▸ **WHAT YOU HAVE TO DO**:
Every line of the records that holds the word "computer" should be copied.

----

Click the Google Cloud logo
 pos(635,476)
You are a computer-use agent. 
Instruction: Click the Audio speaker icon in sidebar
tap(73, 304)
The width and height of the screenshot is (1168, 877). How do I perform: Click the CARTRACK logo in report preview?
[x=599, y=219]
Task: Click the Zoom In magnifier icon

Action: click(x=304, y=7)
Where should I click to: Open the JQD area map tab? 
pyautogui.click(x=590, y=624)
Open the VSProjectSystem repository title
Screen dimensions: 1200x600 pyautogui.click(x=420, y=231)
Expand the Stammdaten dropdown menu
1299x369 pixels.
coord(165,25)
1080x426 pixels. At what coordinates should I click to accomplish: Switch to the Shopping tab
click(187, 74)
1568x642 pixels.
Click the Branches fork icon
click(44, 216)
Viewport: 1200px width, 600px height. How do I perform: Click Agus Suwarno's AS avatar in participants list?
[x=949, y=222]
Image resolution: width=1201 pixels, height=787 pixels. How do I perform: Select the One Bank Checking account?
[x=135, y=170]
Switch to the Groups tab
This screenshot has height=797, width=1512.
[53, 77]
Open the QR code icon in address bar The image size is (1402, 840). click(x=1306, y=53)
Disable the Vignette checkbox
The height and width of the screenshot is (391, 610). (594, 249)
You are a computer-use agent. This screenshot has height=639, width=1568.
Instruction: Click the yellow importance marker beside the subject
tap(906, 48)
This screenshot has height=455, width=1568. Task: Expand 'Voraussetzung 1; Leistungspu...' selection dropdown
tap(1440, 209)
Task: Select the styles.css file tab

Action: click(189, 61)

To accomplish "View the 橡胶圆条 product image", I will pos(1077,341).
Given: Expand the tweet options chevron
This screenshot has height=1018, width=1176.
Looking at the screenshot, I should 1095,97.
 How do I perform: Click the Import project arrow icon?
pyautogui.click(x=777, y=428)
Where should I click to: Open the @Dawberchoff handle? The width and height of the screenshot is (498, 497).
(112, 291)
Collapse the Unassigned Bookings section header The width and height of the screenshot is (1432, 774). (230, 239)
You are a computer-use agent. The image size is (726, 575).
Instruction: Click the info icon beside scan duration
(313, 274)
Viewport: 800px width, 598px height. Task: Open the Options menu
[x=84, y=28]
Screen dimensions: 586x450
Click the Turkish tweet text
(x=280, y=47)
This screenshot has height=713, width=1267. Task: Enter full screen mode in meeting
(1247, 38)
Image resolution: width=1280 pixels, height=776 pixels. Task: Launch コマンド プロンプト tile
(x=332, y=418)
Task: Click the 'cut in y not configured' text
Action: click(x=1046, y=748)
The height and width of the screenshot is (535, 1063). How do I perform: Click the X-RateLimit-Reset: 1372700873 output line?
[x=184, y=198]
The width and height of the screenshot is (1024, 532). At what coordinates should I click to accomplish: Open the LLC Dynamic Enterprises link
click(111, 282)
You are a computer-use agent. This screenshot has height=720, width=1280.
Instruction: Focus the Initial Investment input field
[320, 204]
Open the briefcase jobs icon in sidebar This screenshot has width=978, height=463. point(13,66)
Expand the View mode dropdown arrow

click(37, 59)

----

▸ **RESPONSE FOR THIS EXERCISE**:
You are a computer-use agent. 
You are a computer-use agent. This screenshot has height=639, width=1568.
You are a computer-use agent. The image size is (726, 575).
You are a computer-use agent. This screenshot has height=720, width=1280.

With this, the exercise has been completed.